- _PROBLEM TO WORK ON_
All of the records below are to be printed exactly; the pictures are to be left out.

================================

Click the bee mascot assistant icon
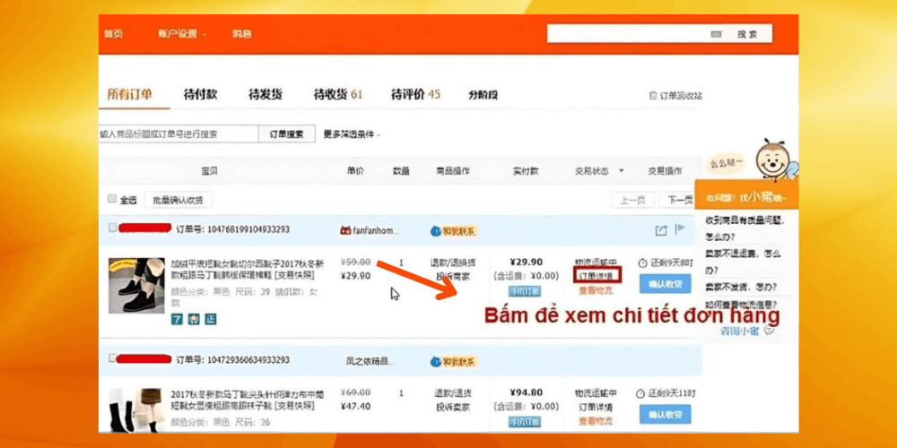This screenshot has height=448, width=897. [771, 159]
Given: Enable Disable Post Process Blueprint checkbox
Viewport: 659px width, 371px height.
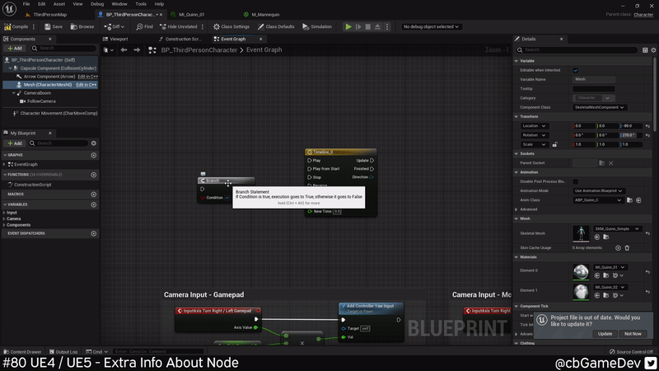Looking at the screenshot, I should coord(576,181).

================================

- _YOUR RESPONSE_
Click the bee mascot assistant icon
This screenshot has height=448, width=897. [771, 159]
Given: Enable Disable Post Process Blueprint checkbox
Viewport: 659px width, 371px height.
Looking at the screenshot, I should coord(576,181).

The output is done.